I medici tornano a farsi sentire. Nella discussione in Senato sulla conversione del Dl ‘Cura Italia’ “sono stati presentati degli emendamenti che prevedono una sostanziale immunità per le strutture sanitarie in caso di danni agli operatori”. L’Ordine provinciale di Roma dei Medici Chirurghi e Odontoiatri li definisce “vergognosi”: “Offendono medici e operatori sanitari, vanno ritirati subito“. Sono circa 100 i medici ed odontoiatri morti in Italia e si stima che circa il 10% degli operatori sia stato contagiato. “A fronte di questi dati, nella discussione al Senato sulla conversione del Decreto Legge ‘Cura Italia’ (il dl n. 18 del 17 marzo), sono stati presentati alcuni emendamenti che prevedono una sostanziale immunità per le strutture sanitarie e per i soggetti preposti alla gestione della crisi sanitaria, in relazione agli eventi avversi accaduti durante la pandemia da Covid-19 e in particolare ‘in caso di danni agli operatori'”, prosegue l’Ordine dei Medici Chirurghi e degli Odontoiatri della Provincia di Roma.
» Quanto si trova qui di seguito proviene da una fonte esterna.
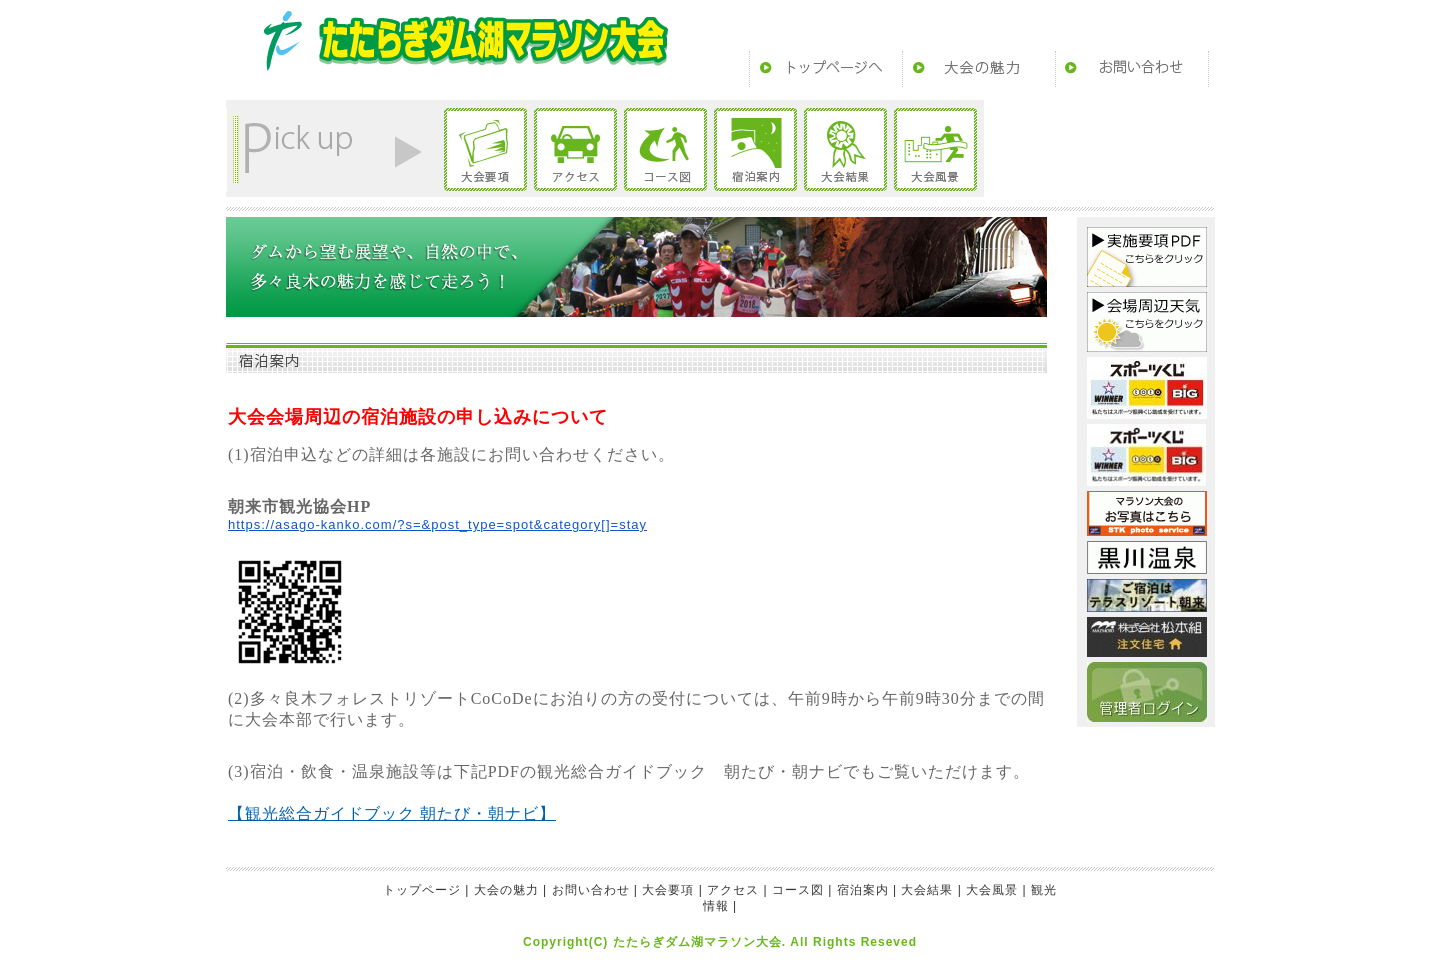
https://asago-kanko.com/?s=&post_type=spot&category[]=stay (437, 524)
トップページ (826, 69)
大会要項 (485, 149)
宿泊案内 (755, 149)
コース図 (665, 149)
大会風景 (935, 149)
Gli emendamenti, “con sfumature differenti a seconda al proponente, sostengono tutti lo stesso concetto: le condotte dei datori di lavoro non determinano responsabilità penale, civile ed erariale”.

“Ritirare gli emendamenti sullo scudo penale per il coronavirus”

I proponenti sono esponenti delle forze di governo e di opposizione“. Dunque, “nessuna colpa se i Dpi non sono arrivati, se i tamponi non sono stati fatti, se respiratori e caschi non sono sufficienti, se la gravità dell’epidemia è stata sottostimata, se l’organizzazione è stata incapace, incerta, lenta e lacunosa. Nessuno potràindagare: noi medici siamo definiti eroi, che devono lavorare con abnegazione e spirito di servizio, e tanto basta“. Si piangono giustamente i pazienti, “ma non si potrà verificare se i sanitari sono stati messi nella condizione di curarli con tutti gli strumenti possibili- lamenta l’Omceo di Roma – E se sono stati tutelati o mandati ad ammalarsi nell’esercizio delle loro funzioni. Questi emendamenti sono crudeli, sprezzanti e offensivi per una categoria che sta combattendo e lavorando a mani nude. Sono inaccettabili in uno stato di diritto”.

L’Omceo Roma, insieme alle maggiori organizzazioni sindacali dei medici, chiede quindi che “i proponenti li ritirino immediatamente, chiedendoci scusa per aver pensato di assolvere a priori le strutture sanitarie e le istituzioni che avevano la responsabilità e il dovere di tutelarci: tutto il paese è al nostro fianco. Ci ricorderemo di tutto”.